Admirals want to move the Navy away from "traditional, compartmentalised" operations. "We're not facing large numbers of tanks in the middle of Europe," said a senior naval officer. "We're facing dispersed enemies all over the world. For the first time in 150 years the British military has the chance to go from being a large, continental, land-based force to a sea-based one which can be deployed to any trouble spot." Artillery and troops currently operated by the Army on land could transfer and be projected from the sea, says the Navy.

Armed with new technology, ships standing offshore would be able to fire "smart" missiles up to 800 miles inland and conduct air operations up to 200 miles inland.

"Our biggest asset is the ability to get somewhere at the time of political choice," said one officer at the Maritime Warfare Centre at HMS Dryad, Portsmouth, which has developed the concept. "We don't have to get a host nation's support.
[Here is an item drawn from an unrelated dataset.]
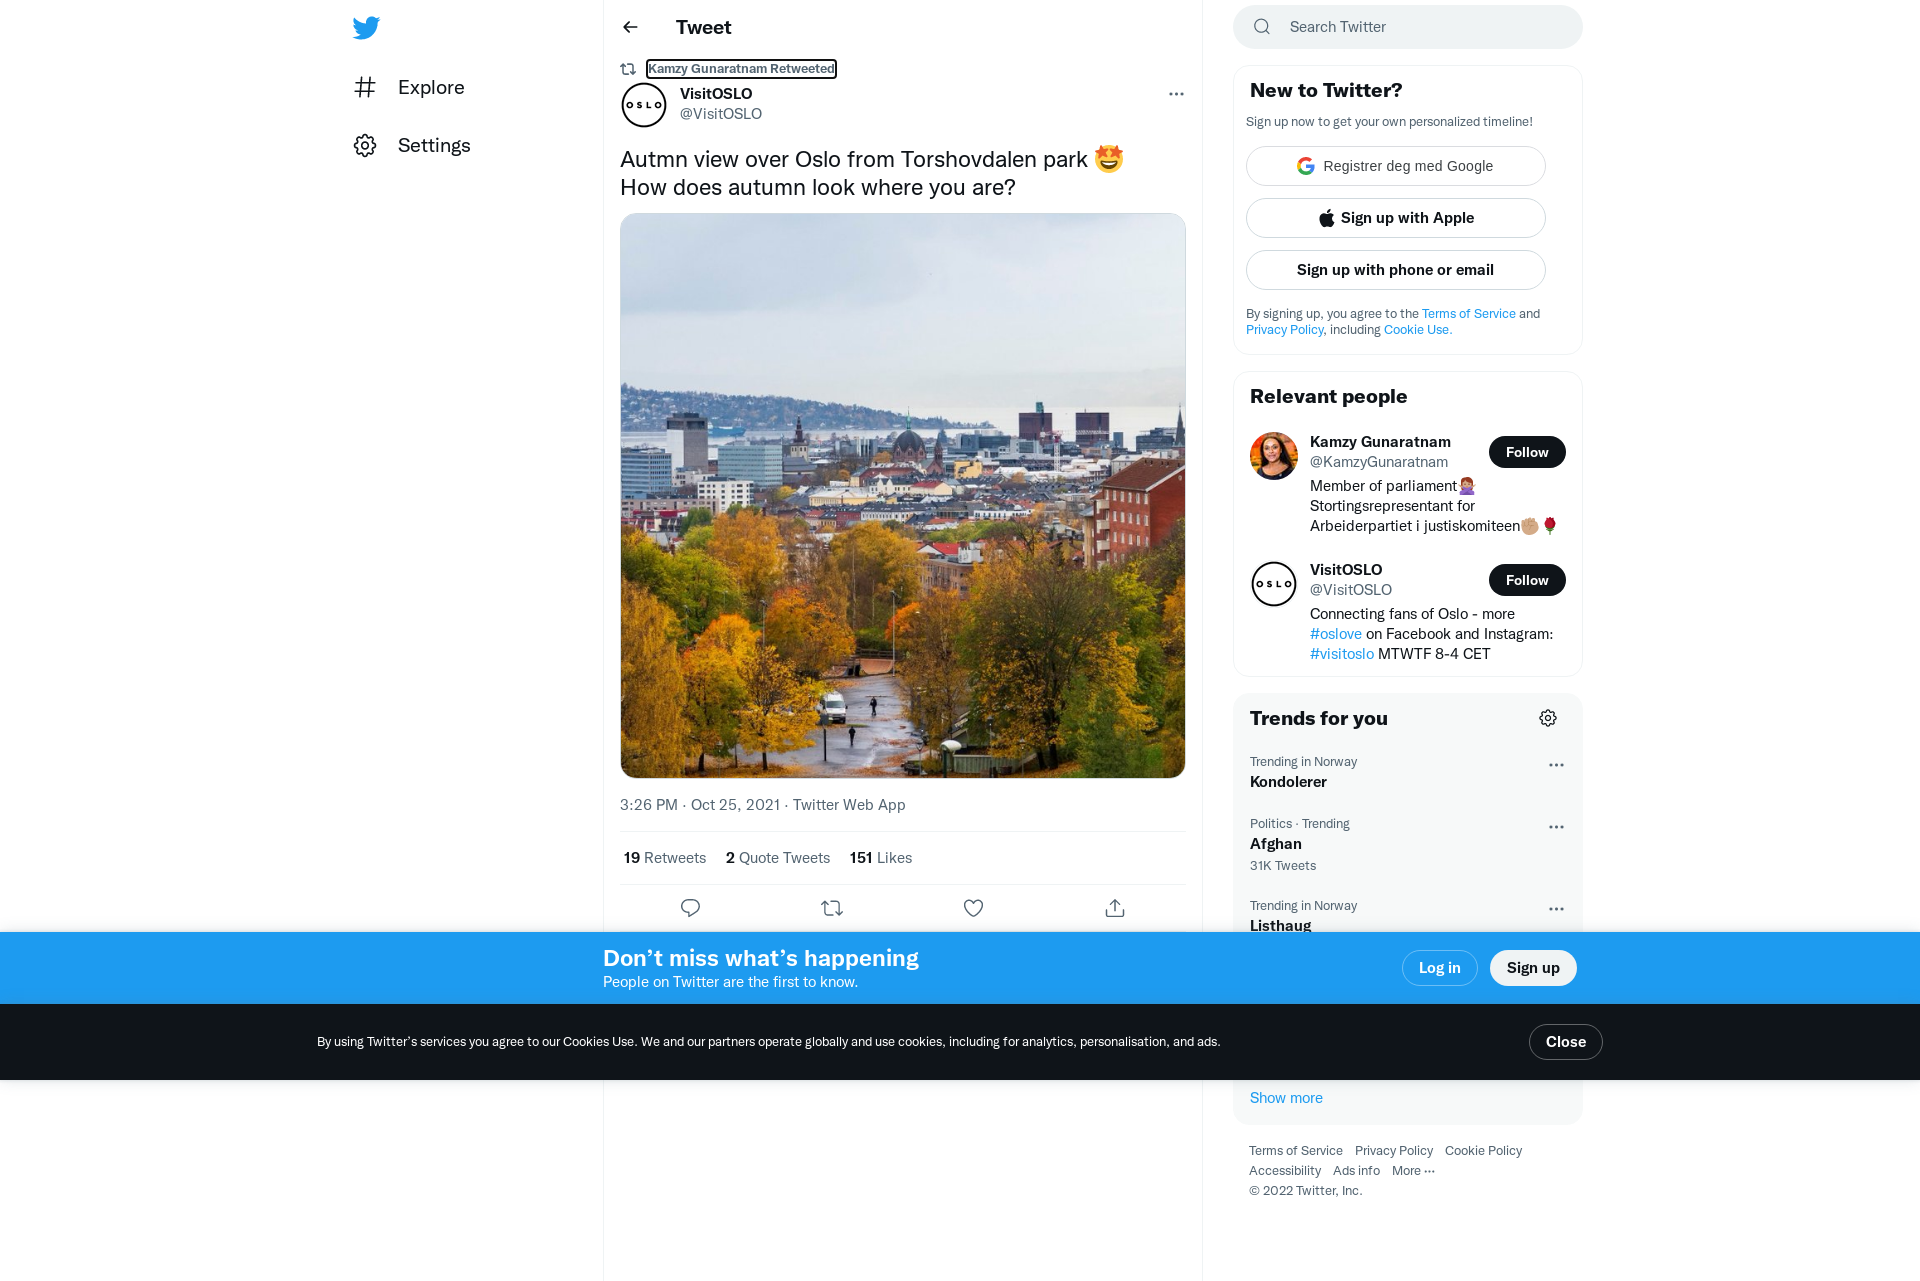The height and width of the screenshot is (1281, 1920).
Task: Close the cookie notice banner
Action: point(1566,1042)
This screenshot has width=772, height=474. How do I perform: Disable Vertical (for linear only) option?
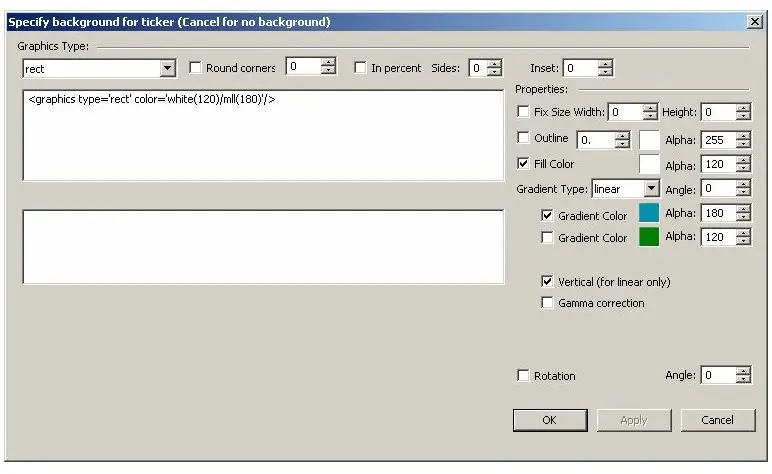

We can lie off any coast in the world whenever we like."

One Army source described the concept as "empire-building", aimed at getting the Navy more equipment in the Government's strategic defence review. "It is going to be rather difficult to take and hold ground from the comfort of a ship 12 miles offshore," he said. "Even if we accept the argument that the Army should act as a projectile, we haven't anything like enough warships to fit all the artillery, troops or tanks on, and buying more would cost a fortune." 

The Navy agrees that maritime manoeuvre would be of limited use in a major continental war. "But the modern battlespace is much more dispersed," said one officer. "Small packets of well-timed, targeted force will be decisive. Future war may also be as much about denying land to the enemy, with such things as artillery, as occupying it yourself."

Even if large-scale troop and armoured operations were needed, says the Navy, the men and equipment still have to be transported there somehow. "The fastest an army can move is 100 kilometres a day. A navy can take you 400 kilometres a day," said one naval source. 

RAF sources pointed out that any future heavy-lifting aircraft could transport men and equipment even faster - albeit not on so large a scale. 

Maritime manoeuvre is now being studied by George Robertson, the Defence Secretary. In the defence review, the Navy wants to protect its fleet of surface ships - and, crucially, to win outline approval for a new, large aircraft carrier, though final approval may not come until later. The Navy says that other services should not be alarmed because equipment such as the carrier will become genuinely joint assets, to be shared by the Navy, Army and Air Force.